In Praise of Chicory Coffee
When I was working (and starving) in New Orleans at the Tulane University Bookstore, I couldn’t wait for our morning break. There, in the spacious student union two levels above the basement where I worked stood two giant coffee urns, marked “light” and “dark.” Naturally I preferred the latter. When laced with cream and sugar, gulping down several cups of that cheap thick syrupy brew fortified me for the task of unpacking thousands of textbooks on my daily shifts.
I was no stranger to chicory coffee. Has anyone ever visited New Orleans and turned down coffee and beignets at Café du Monde? Not me. I had been enjoying that for years. Sang its praises gently to my mother on visits home, when her Maxwell House, no matter how lovingly percolated, just couldn’t cut it for me anymore.
But it was after I left New Orleans for Natchitoches Parish that I learned the true mystique of chicory, from an old lady at Isle Brevelle.
Mme. Coutzee was a true Creole gens-de-coleur. She lived on the banks of Cane River, in a cabin that her ancestors had built in the eighteenth century. They were not slaves, but free men of color, with a culture rooted in the wealthy French families of the West Indies who had populated the area for hundreds of years. I was researching local folkways to present to local eighth graders. Ms. Coutzee had volunteered to teach me the basics of chicory coffee.
“First, Robert, the pot.” She could speak French and pronounced my name “Roh-bare”. She eschewed the electric percolator in favor of a white enameled drip pot trimmed in red. “Feel how warm it is. And dry inside. Never a cold, wet pot.”
She turned the iron crank of a square wooden coffee grinder loaded with dark fragrant French-roasted beans. “The beans you must grind just before you make the coffee. That already-ground coffee they sell in the store…well…” She shrugged as if the conclusion were obvious.
She mixed ground coffee and ground chicory together in a small bowl. She grew the chicory in her garden and roasted and ground the dried roots herself. “How do you know how much to add?” I asked. “That you must work out on your own, to your own taste.” She spooned a generous amount of the mixture into the drip pot’s brew basket.

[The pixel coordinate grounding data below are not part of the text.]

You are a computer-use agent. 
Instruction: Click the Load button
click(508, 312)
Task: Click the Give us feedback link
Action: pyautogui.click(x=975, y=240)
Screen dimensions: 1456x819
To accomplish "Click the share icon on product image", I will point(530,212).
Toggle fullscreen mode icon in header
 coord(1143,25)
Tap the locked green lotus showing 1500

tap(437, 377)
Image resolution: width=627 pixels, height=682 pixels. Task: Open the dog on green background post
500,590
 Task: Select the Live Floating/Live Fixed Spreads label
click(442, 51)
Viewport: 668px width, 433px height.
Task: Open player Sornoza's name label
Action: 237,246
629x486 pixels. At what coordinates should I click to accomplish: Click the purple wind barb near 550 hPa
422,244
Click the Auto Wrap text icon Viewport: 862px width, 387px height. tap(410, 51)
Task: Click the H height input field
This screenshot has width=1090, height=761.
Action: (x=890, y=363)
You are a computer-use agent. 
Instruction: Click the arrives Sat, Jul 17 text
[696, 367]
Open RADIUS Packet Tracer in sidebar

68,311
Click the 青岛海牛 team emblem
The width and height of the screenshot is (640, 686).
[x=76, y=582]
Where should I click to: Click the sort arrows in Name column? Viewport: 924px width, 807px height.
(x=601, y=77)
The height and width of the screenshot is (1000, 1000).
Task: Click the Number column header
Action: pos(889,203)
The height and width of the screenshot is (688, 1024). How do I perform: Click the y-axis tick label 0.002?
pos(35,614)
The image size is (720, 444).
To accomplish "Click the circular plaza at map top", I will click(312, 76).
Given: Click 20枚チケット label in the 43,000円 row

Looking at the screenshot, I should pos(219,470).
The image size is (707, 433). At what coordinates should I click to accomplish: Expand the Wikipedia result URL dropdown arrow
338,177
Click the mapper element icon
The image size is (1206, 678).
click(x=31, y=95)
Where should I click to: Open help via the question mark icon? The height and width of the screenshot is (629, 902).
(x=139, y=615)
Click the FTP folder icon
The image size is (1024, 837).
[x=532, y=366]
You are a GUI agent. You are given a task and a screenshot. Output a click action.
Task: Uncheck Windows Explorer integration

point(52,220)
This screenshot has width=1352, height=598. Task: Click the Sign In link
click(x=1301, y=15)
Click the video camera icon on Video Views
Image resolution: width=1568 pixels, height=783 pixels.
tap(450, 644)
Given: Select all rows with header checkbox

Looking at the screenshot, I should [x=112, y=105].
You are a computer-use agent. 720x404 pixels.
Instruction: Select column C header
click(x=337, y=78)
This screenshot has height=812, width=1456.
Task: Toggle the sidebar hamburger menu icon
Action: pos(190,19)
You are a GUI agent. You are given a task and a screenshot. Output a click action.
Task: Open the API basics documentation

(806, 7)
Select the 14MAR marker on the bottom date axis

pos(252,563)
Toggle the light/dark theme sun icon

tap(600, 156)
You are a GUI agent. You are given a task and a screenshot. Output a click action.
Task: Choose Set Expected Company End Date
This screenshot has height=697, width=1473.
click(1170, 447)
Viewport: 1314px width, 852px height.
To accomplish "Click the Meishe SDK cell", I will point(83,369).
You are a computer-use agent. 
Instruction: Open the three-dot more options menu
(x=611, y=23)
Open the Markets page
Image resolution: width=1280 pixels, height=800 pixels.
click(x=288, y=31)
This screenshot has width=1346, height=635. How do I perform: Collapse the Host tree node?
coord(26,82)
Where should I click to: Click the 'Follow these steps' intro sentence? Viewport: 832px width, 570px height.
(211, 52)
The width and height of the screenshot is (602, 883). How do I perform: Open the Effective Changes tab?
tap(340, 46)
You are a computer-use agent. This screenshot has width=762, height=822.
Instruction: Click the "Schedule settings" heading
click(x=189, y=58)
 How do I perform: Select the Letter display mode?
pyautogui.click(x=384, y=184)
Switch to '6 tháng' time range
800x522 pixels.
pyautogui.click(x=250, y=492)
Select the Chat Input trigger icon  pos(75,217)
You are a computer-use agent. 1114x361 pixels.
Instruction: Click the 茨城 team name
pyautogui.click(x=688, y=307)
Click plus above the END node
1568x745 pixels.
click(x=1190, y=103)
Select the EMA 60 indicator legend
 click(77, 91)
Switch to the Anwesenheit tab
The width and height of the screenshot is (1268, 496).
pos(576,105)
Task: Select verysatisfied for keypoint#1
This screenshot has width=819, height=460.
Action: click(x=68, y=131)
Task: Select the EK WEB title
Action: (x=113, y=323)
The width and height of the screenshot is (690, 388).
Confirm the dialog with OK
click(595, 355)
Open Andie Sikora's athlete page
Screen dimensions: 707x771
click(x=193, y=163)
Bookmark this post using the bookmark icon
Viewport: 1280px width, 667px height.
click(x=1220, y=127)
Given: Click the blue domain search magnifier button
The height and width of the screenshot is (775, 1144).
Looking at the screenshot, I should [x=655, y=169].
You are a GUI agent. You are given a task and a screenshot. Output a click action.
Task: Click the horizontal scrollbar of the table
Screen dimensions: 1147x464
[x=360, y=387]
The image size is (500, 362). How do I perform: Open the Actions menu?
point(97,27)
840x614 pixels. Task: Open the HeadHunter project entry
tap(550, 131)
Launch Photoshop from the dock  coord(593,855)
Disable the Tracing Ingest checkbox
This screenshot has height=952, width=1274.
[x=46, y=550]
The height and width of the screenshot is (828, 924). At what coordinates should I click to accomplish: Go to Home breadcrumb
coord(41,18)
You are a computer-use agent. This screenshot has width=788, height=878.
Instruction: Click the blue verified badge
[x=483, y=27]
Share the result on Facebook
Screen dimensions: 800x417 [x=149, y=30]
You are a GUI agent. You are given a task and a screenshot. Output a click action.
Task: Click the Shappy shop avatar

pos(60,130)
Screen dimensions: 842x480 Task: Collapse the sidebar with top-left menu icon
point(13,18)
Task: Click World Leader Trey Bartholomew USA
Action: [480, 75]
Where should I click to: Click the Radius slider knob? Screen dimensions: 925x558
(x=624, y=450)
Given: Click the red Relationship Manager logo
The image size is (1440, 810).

“Now the water.” A dented aluminum kettle steamed on the wood stove. “Never boiling, just under.” We smelled the delectable aroma as the water dripped through the grounds. She turned to another pot on the stove. “The milk, now that you do want to boil a little.”
She poured the coffee into two cups, each holding a spoon. “Notice how the color hides the spoon. If you can see the spoon in the bottom of the cup, it’s too weak.” As she gently rotated the cup she said, “See how it coats the side of the cup with color?” She ladled hot milk in and offered me the sugar bowl.
We sipped the velvety mix. Refined hints of roasted chocolate with wilder grassy overtones of chicory bathed our tongues. And it packed a kick. “Wow,” I said, “I’m getting flushed.”
“Of course,” she said. “Good coffee should make you break a sweat after two sips.”
I mentioned that I had heard that some people ran water through the grounds twice for economy. She looked aghast. “No, no, NO!” She shook her head at the blasphemy of it. “We call that pisse de chouette.” Owl piss.